Proboszcz miał zeznać śledczym, że aby załagodzić sytuację, zaproponował znajomemu przejażdżkę. Zatrzymali się w przypadkowym miejscu, wysiedli z samochodu i kontynuowali rozmowę na temat mieszkania.
- I kiedy już te emocje nabrały bardzo mocnego charakteru, podejrzany wyjął siekierę i uderzył pokrzywdzonego, który upadł na ziemię, i zadał mu kilka kolejnych ciosów. Następnie oblał ciało benzyną i podpalił, wsiadł do samochodu i wrócił na plebanię – relacjonowała prok. Głowacz.
Prokurator potwierdziła, że mężczyzna zabrał ze sobą narzędzie zbrodni – siekierę, bańkę z łatwopalną cieczą oraz zapałki. Wszystkie te przedmioty zostały znalezione na miejscu przestępstwa.
Reakcja Kościoła na zbrodnię w Grójcu. Abp Galbas przeprasza wiernych
W związku z ustaleniami prokuratury, metropolita warszawski abp Adrian Galbas wystosował w piątek list do wiernych.

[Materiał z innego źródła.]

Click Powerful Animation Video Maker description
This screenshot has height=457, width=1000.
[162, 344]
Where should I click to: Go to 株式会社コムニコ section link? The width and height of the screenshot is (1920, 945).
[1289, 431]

Wyraził w nim swoje przybicie i zdruzgotanie wiadomością o brutalnym zamordowaniu człowieka ubogiego i bezdomnego przez jednego z księży. „Nie mam odpowiedzi na żadne pytanie zaczynające się od słowa: »dlaczego?«" – napisał hierarcha, dodając, że nie ma dla wiernych „słów pocieszenia, a tym bardziej wyjaśnienia czy wytłumaczenia”.
Abp Galbas podkreślił, że jako biskup Kościoła w Warszawie czuje się moralnie odpowiedzialny za wszystko, co się w tym Kościele dzieje – zarówno dobrego, jak i złego.
„Także za tę okropną zbrodnię. Przepraszam Was”
– napisał metropolita warszawski.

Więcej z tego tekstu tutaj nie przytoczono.